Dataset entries
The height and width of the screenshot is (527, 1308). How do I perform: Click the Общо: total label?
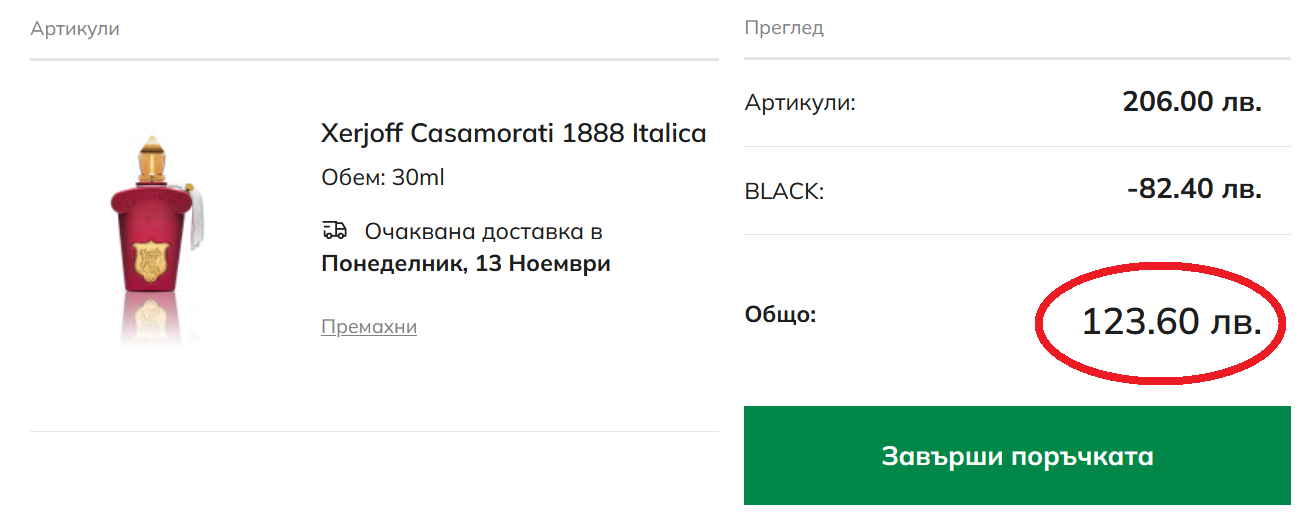[781, 315]
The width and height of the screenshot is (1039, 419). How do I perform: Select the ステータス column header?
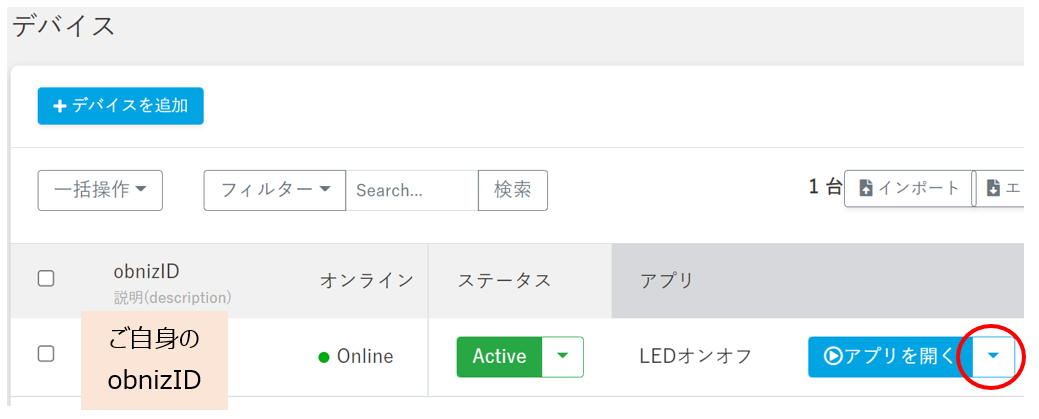504,280
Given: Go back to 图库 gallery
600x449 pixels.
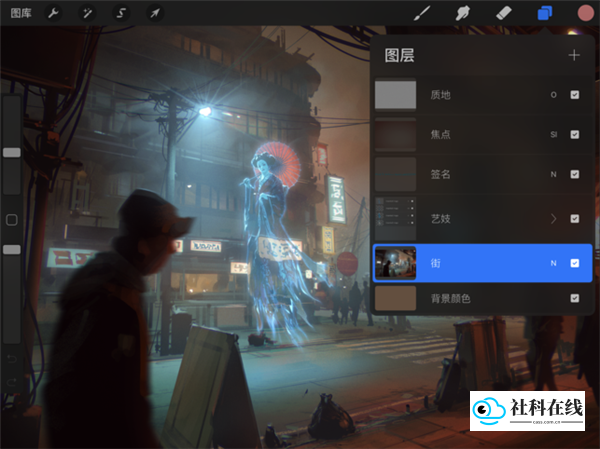Looking at the screenshot, I should tap(21, 13).
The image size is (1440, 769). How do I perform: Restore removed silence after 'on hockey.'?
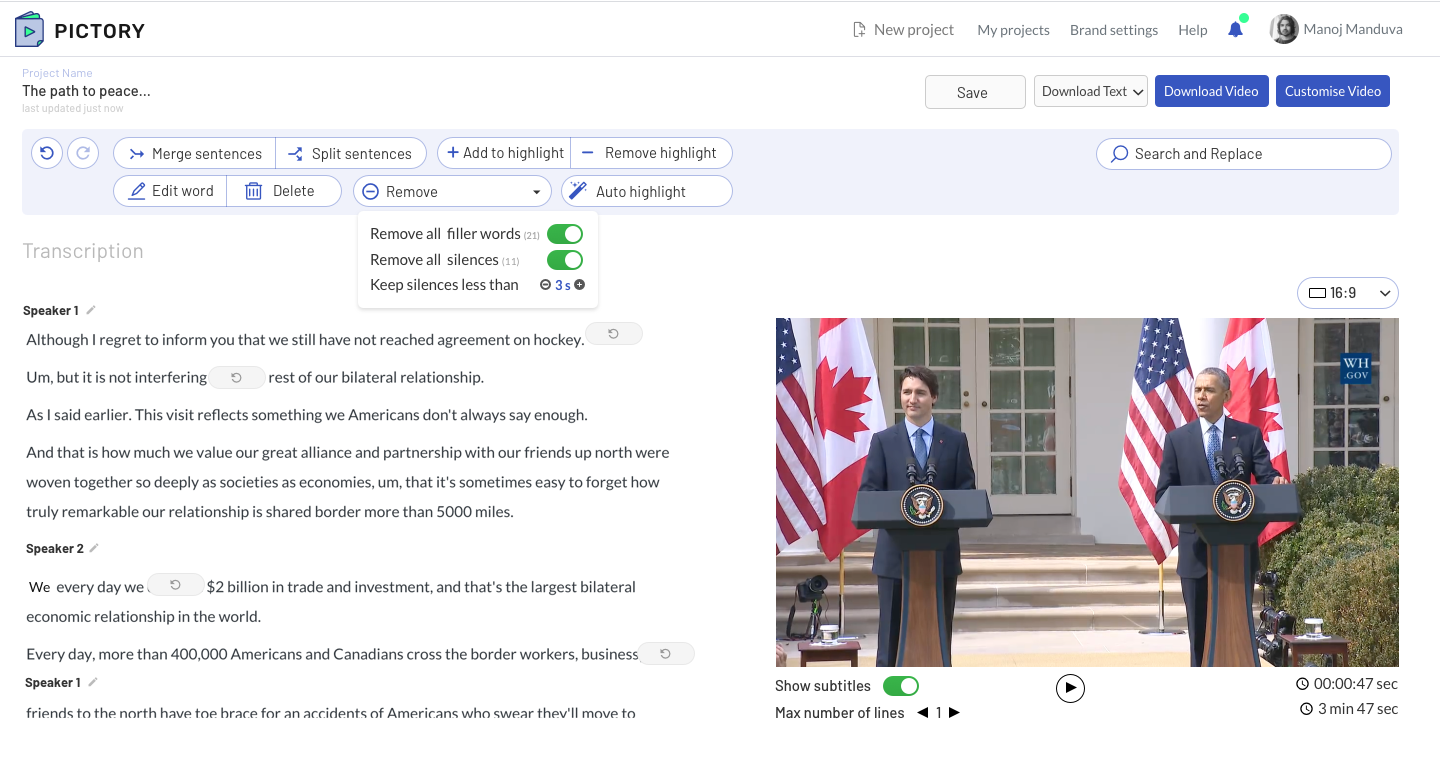pos(613,334)
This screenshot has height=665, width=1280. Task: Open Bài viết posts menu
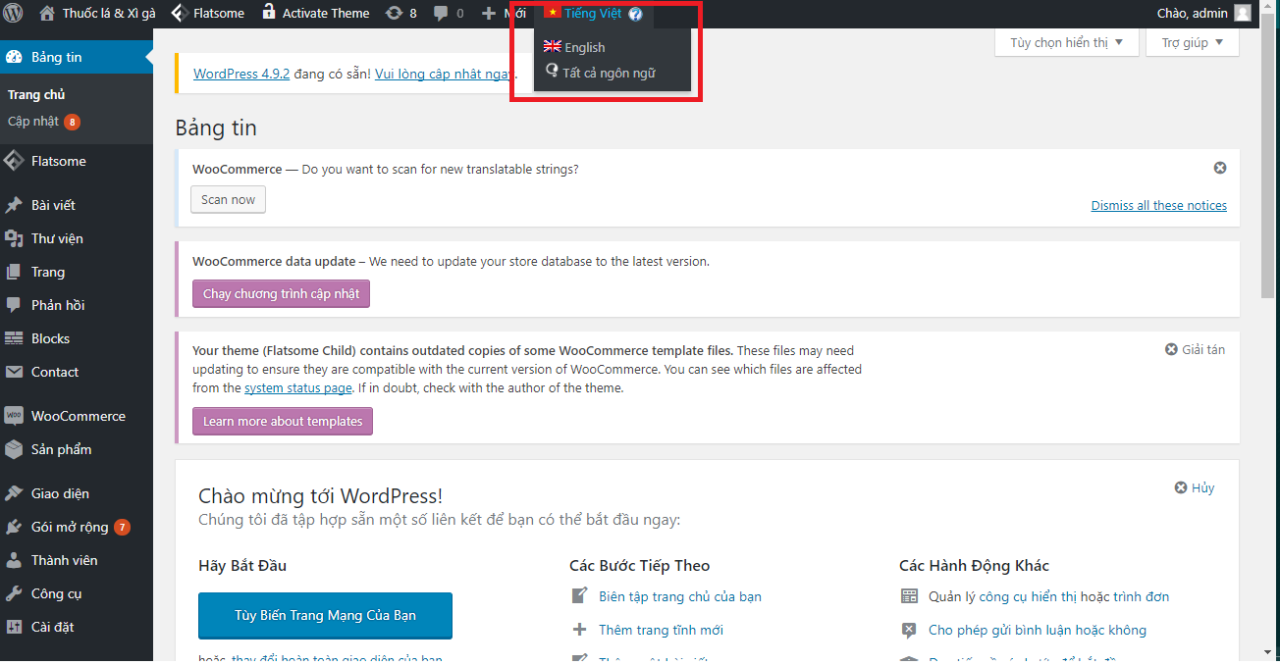pyautogui.click(x=53, y=205)
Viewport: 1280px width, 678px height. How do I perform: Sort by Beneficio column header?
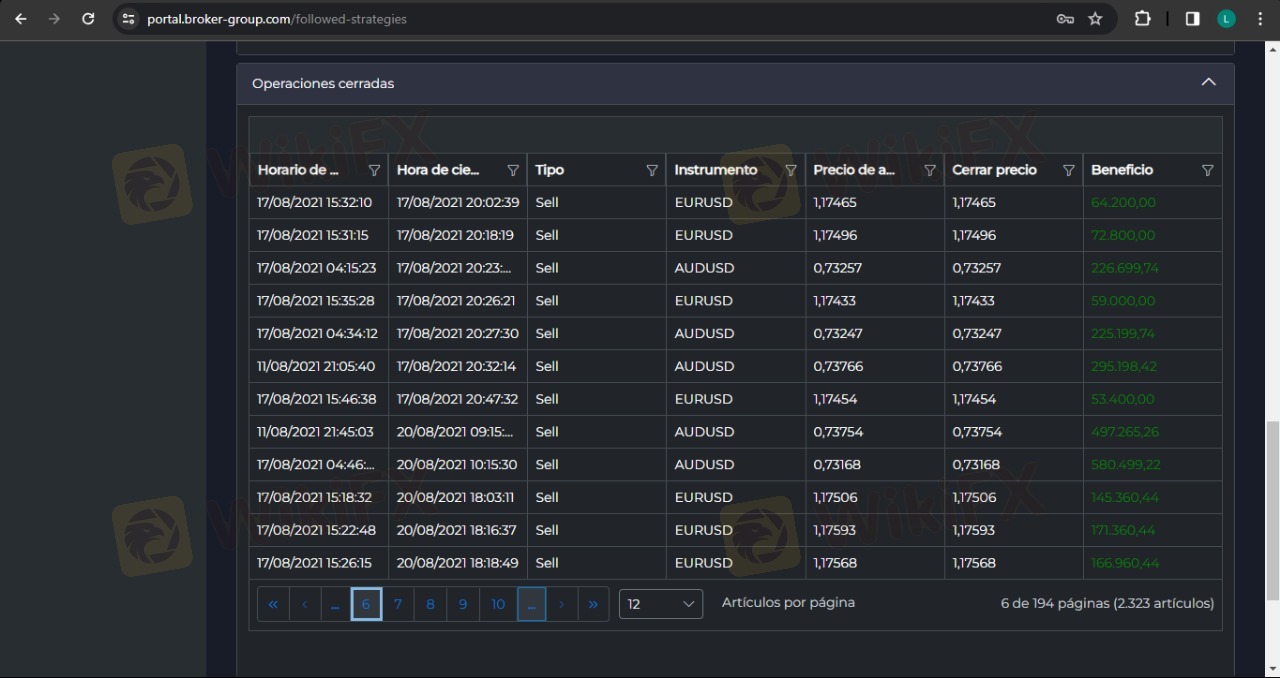pyautogui.click(x=1122, y=170)
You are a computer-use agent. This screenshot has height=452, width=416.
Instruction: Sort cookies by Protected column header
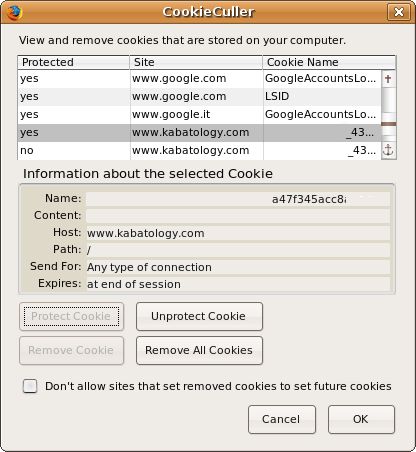73,62
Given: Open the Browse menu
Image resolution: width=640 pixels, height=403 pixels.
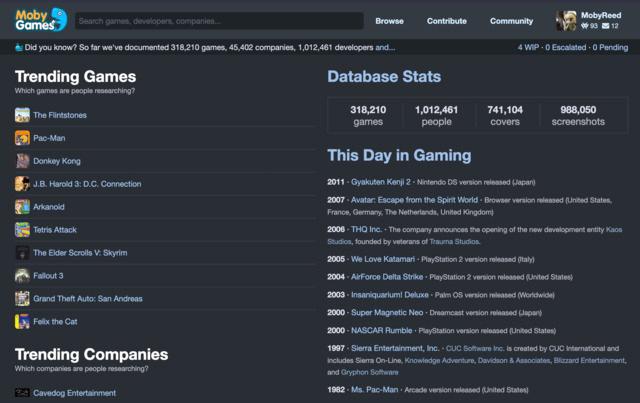Looking at the screenshot, I should tap(389, 21).
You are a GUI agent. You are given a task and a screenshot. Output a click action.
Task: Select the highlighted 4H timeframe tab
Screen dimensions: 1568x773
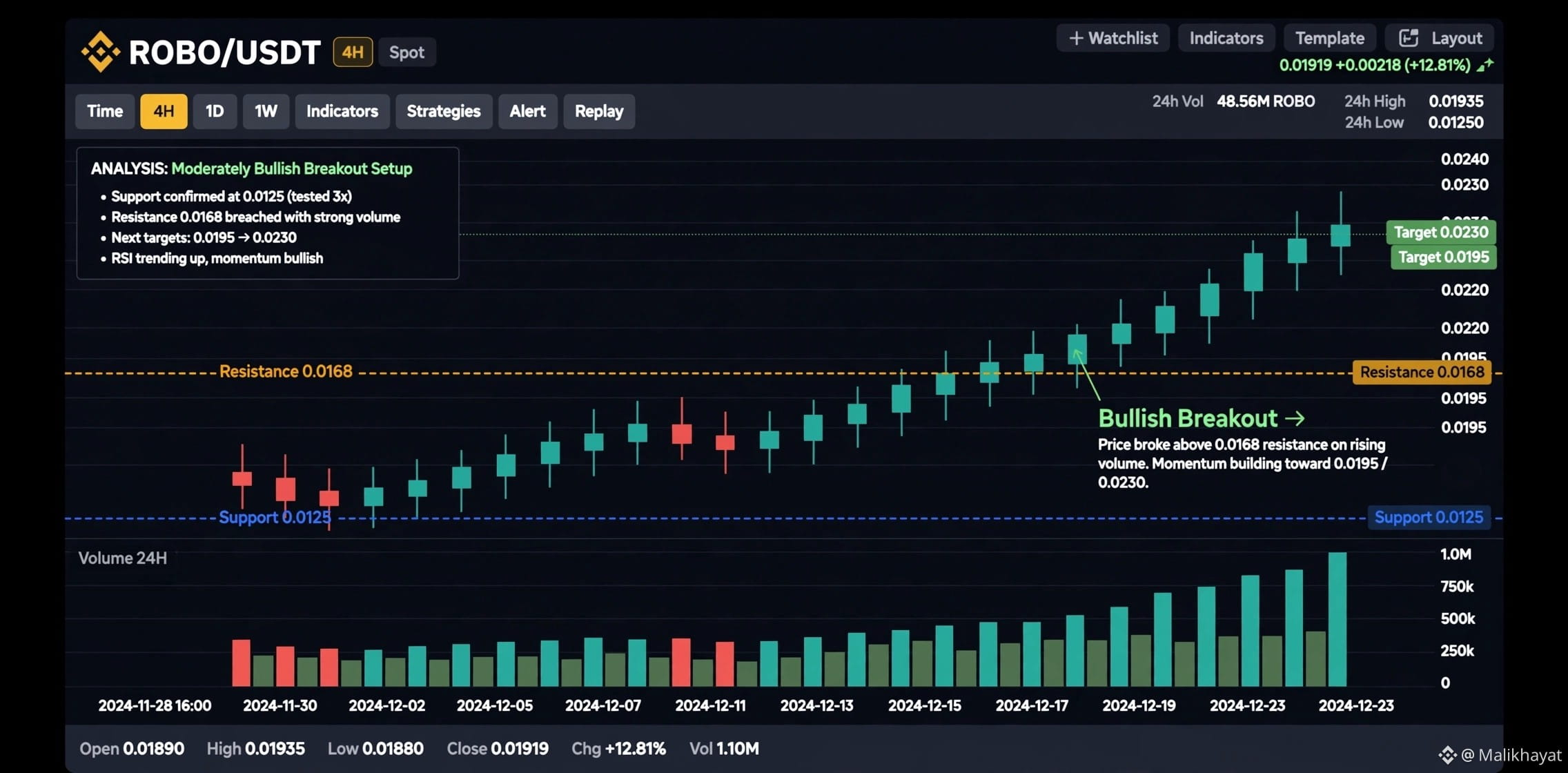coord(164,111)
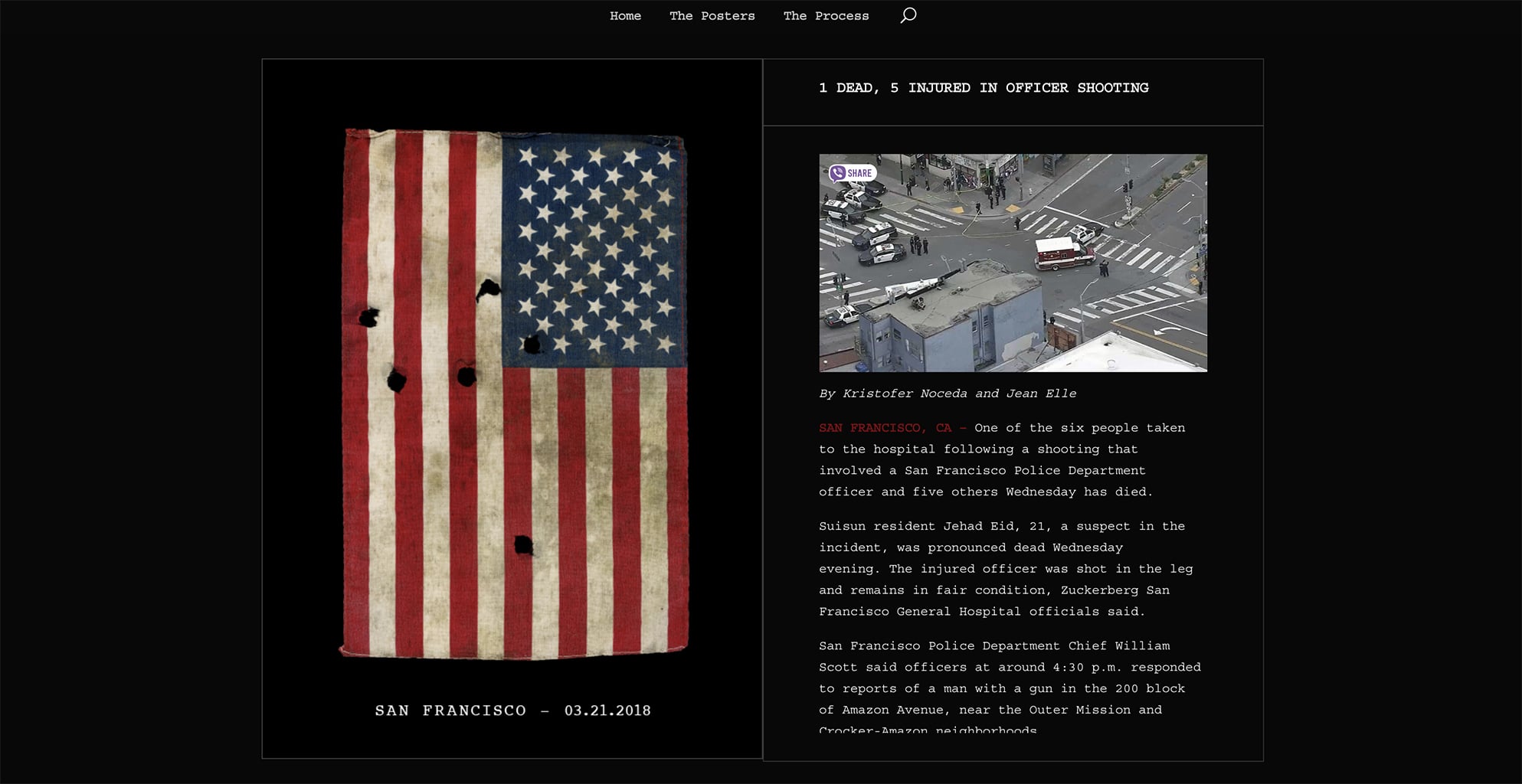Open The Posters menu item
The width and height of the screenshot is (1522, 784).
pyautogui.click(x=712, y=16)
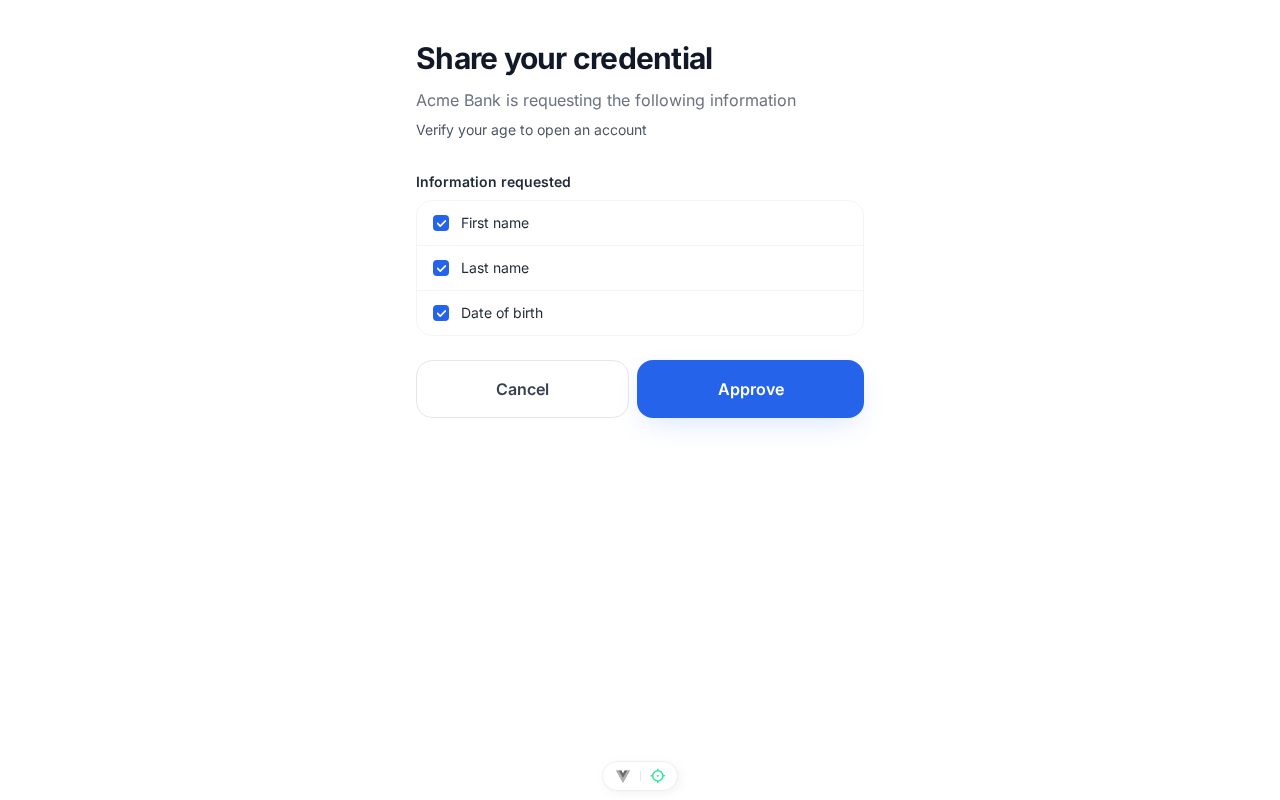The height and width of the screenshot is (800, 1280).
Task: Click the Approve button
Action: pos(750,389)
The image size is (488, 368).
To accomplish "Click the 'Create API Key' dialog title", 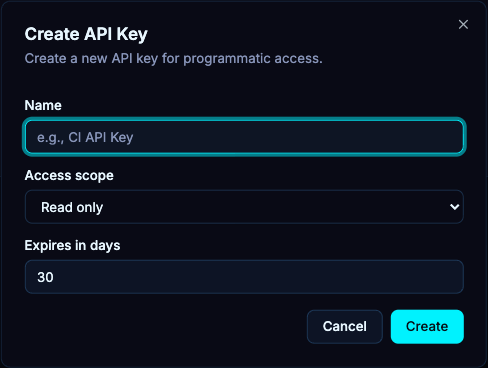I will (x=86, y=34).
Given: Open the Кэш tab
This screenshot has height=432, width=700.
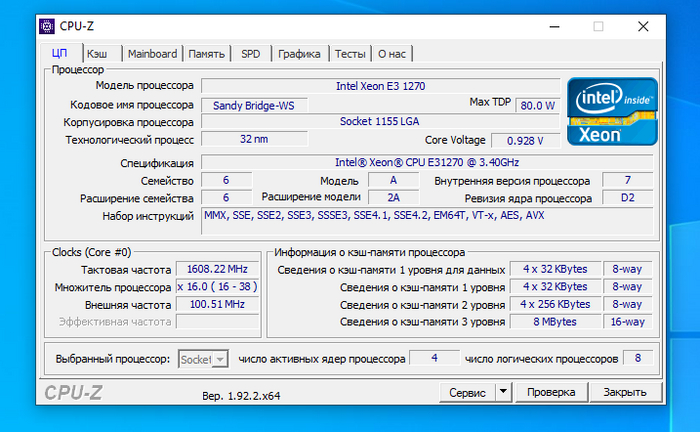Looking at the screenshot, I should [97, 53].
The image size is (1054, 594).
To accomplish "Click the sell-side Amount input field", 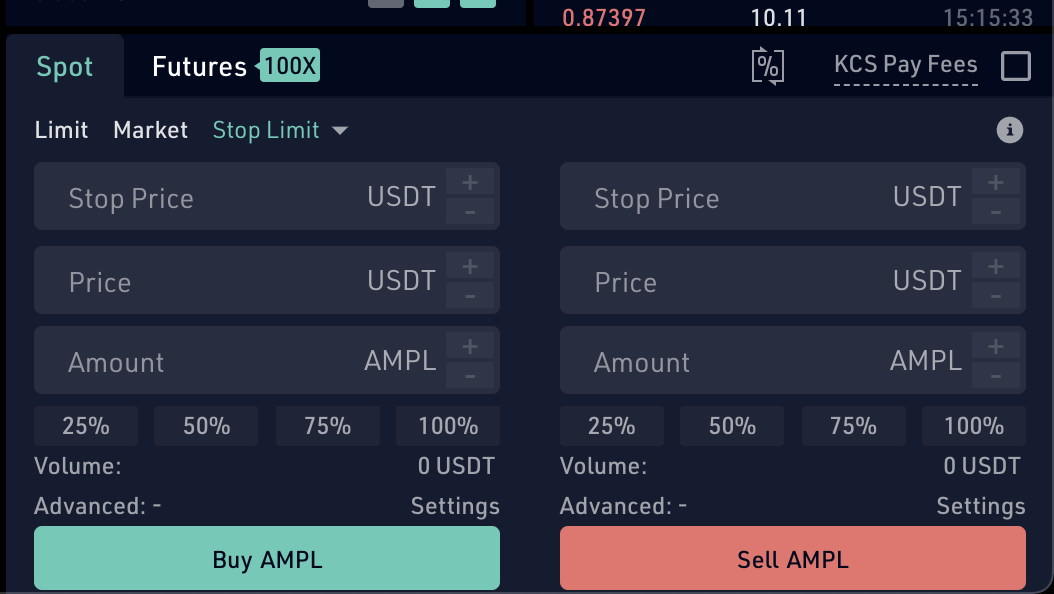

§ **ACTION ITEM**
Return every line from the records above that holds the word "agent".

§ **COMPLETED TASK**
You are a computer-use agent. This screenshot has height=452, width=416.
You are a GUI agent. You are given a task and a screenshot. Output a click action.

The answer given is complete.